David: J’étais en stage chez Farmec, fabricant de cosmétiques, au département export et pour aider aux traductions. Jamais je n’oublierai la gentillesse et la disponibilité de tous les employés que j’y ai côtoyés, et jamais je n’oublierai non plus que le gardien à l’entrée de Farmec me demanda mon passeport jusqu’à la fin de mon stage, tous les jours :-). Il ne s’agissait pas de mon premier séjour à l’étranger, je savais que la rencontre vers l’Autre était enrichissante, et que chaque détail pouvait nous paraître excitant;  mais la Roumanie apportait autre chose, une réflexion intérieure et profonde était en chacun de nous, au gré de nos rencontres et excursions. Beaucoup de valeurs perdues dans le monde occidental étaient encore très vivantes en Roumanie, comme les relations avec la famille, une grande soif de culture, une ouverture sur le monde et une curiosité sans s’arrêter uniquement aux clichés, une simplicité dans les relations amicales et amoureuses qui faisaient du bien.

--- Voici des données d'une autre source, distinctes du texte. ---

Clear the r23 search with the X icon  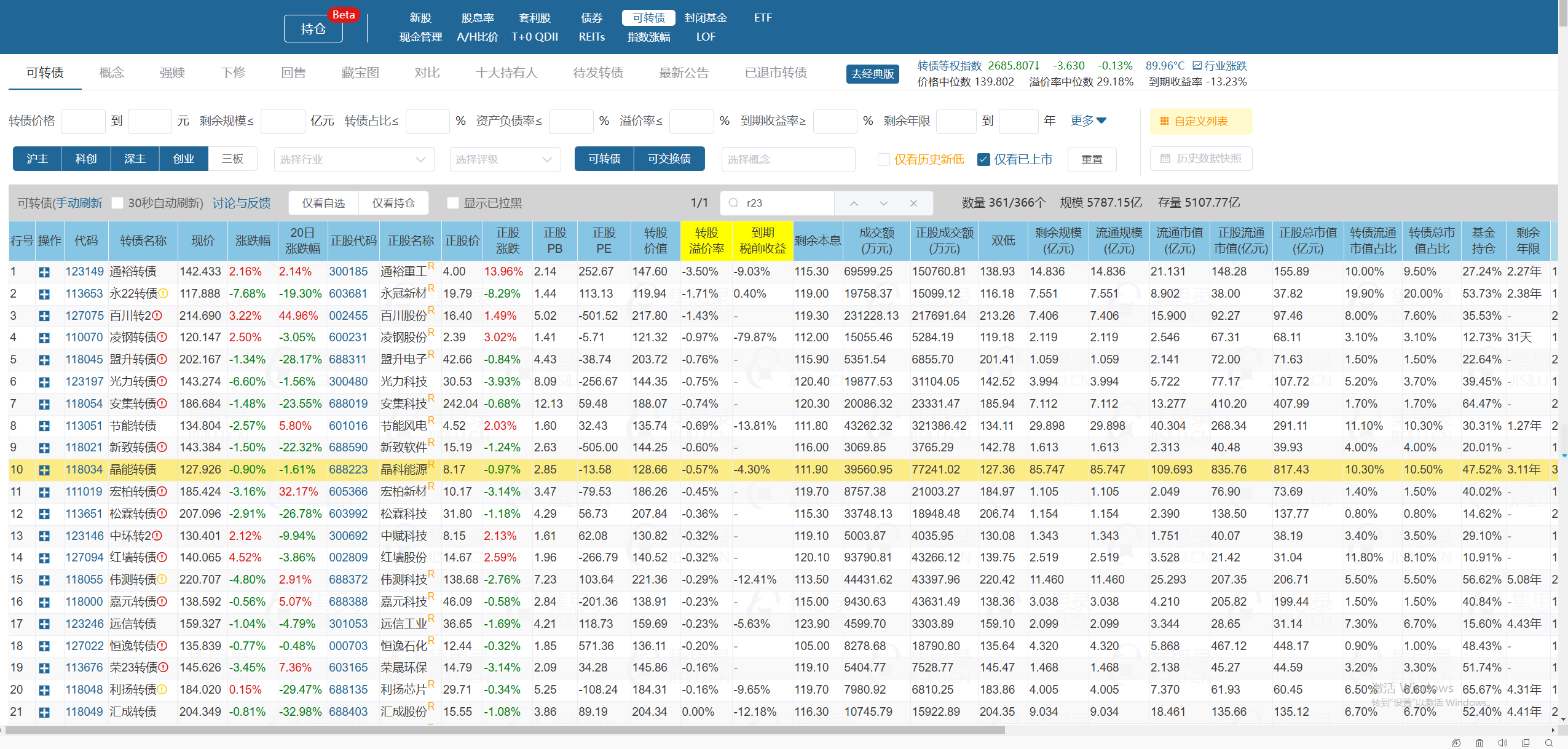(913, 203)
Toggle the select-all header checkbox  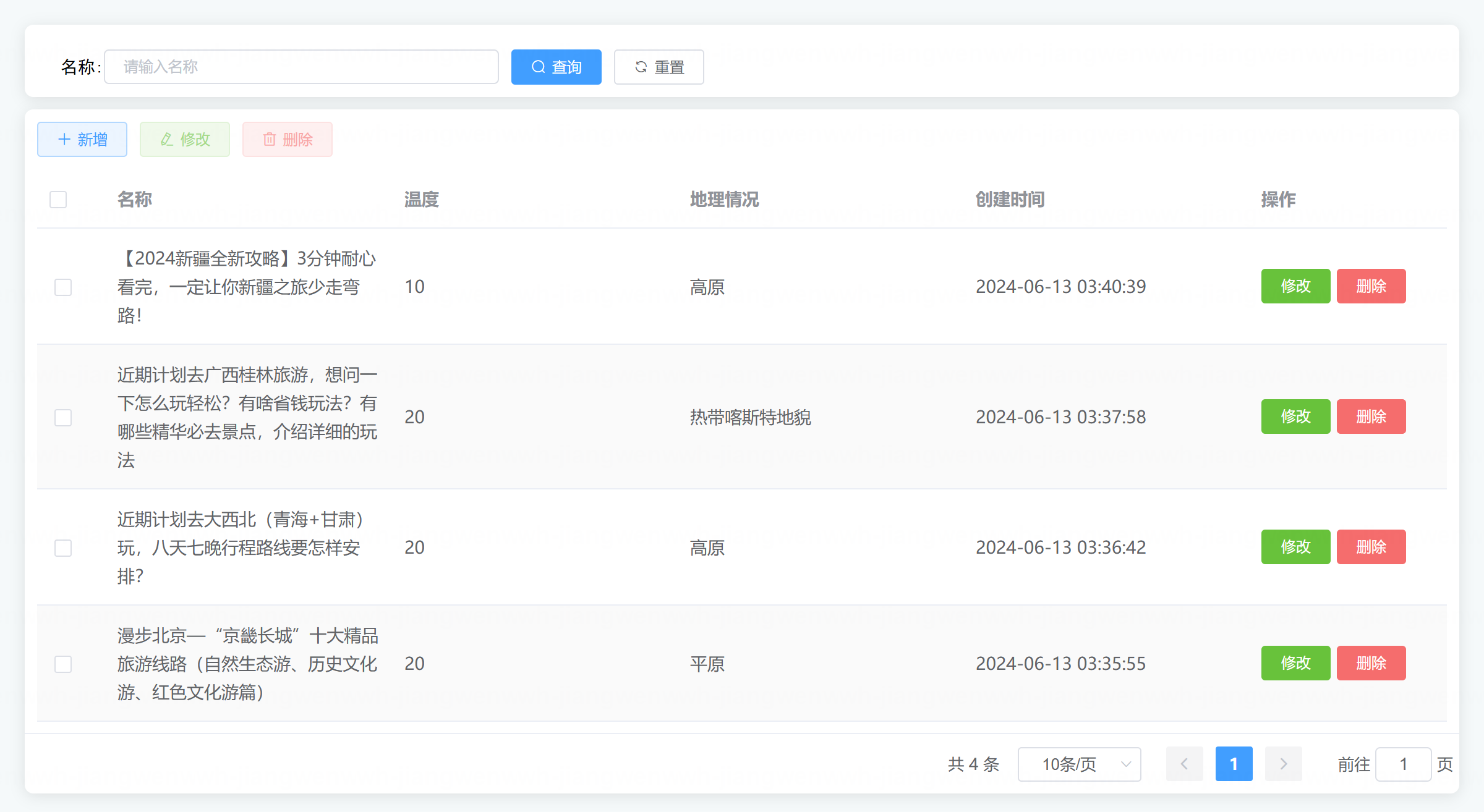click(58, 200)
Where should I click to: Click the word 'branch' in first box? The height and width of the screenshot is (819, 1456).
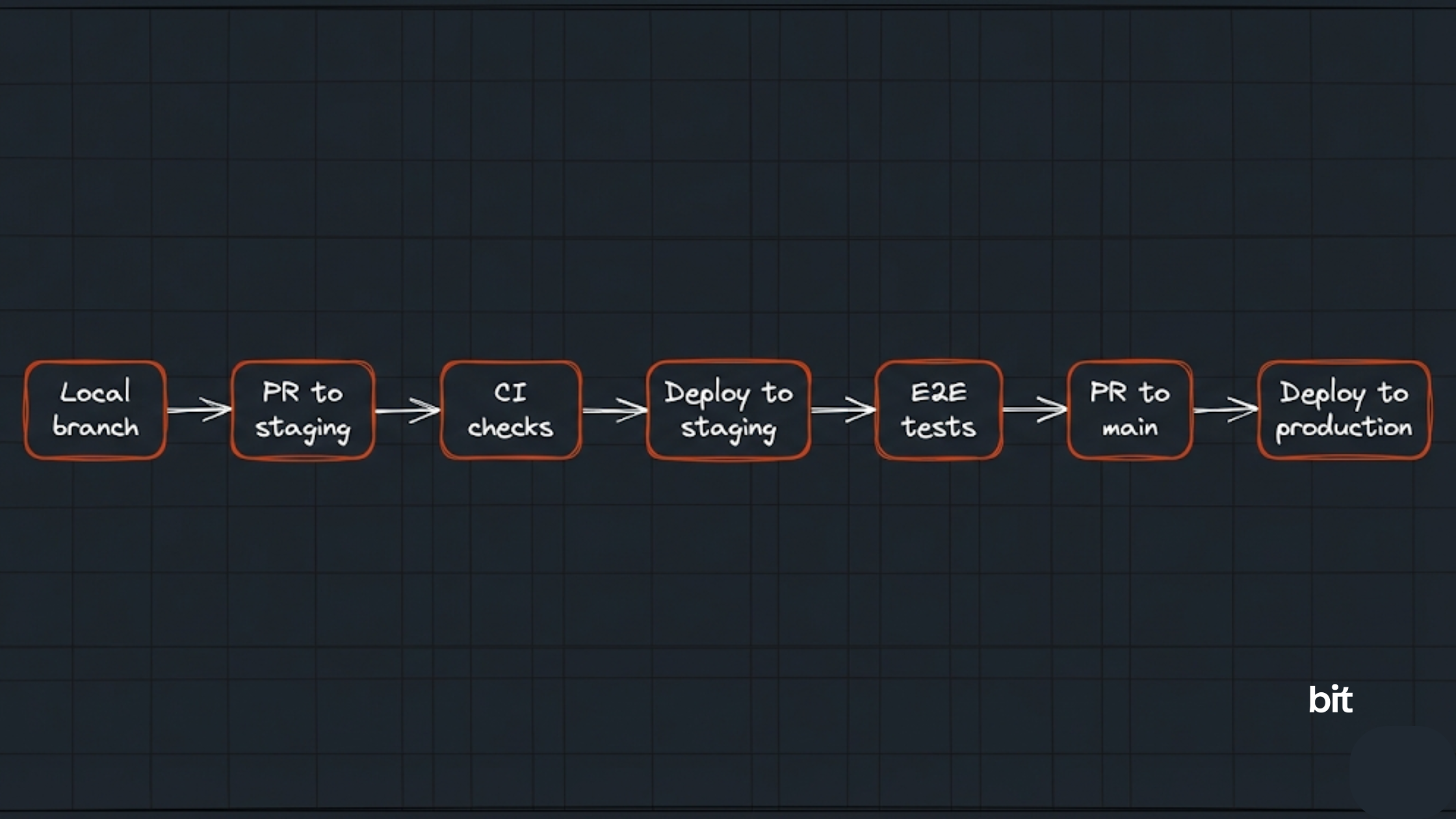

A l’approche de la fin de notre stage, nous sentions que  celui-ci allait changer le cours de notre vie et que nous allions rester d’une manière ou d’une autre en contact avec la Roumanie dans un avenir plus ou moins proche.

Valea Draganului

ADOR : Quels sont les souvenirs les plus marquants de votre séjour en Roumanie en 2000 ?
David: Les voyages! Et quel meilleur moyen de découvrir ce magnifique pays que par train ou autocar?! Il faut prendre son mal en patience parfois, le temps nous l’avions, et des rencontres merveilleuses furent au rendez-vous à chaque excursion. Bucovine, Maramures, Mer Noire, Apuseni, la découverte du petit village Valea Draganului jumelé avec la petite ville où je suis né…
Je n’oublierai pas cet étudiant qui nous coupait les cheveux dans son salon de coiffure improvisé dans la cuisine de la camin (cité Universitaire). Ni ces religieuses qui nous ont accueillis, dans un petit monastère vers Alba Iulia, pour partager leur repas de Post (carême). Ni ce brave Julius qui nous a fait découvrir la magnifique région de Bucovine, ni ce bon Victor de Valea Draganului qui faisait tant de réclame sur son vin (oui, son médecin lui avait interdit toute consommation de tuica, du coup il avait trouvé la parade…).
Et que dire de cette expédition vers Albac, à proximité des monts Apuseni, magnifiques paysages qui se méritent: transport depuis Cluj dans un autocar poussif, à l’embrayage plus que grinçant et parfois franchissant certains cols en freestyle sur 3 roues, le spectacle à l’arrivée est enchanteur et nous nous mettons en route vers notre objectif, la découverte de la grotte Scărișoara; nous n’y arriverons finalement pas, en revanche notre parcours fut ponctué d’une course poursuite par des chiens de bergers (qui apparemment avaient en appétit nos petits mollets dodus) , une descente de la vallée dans une vieille bétaillère, pour finir le périple au petit marché de Gârda de Sus, à nous rassasier de mici et à nous abreuver de bières locales…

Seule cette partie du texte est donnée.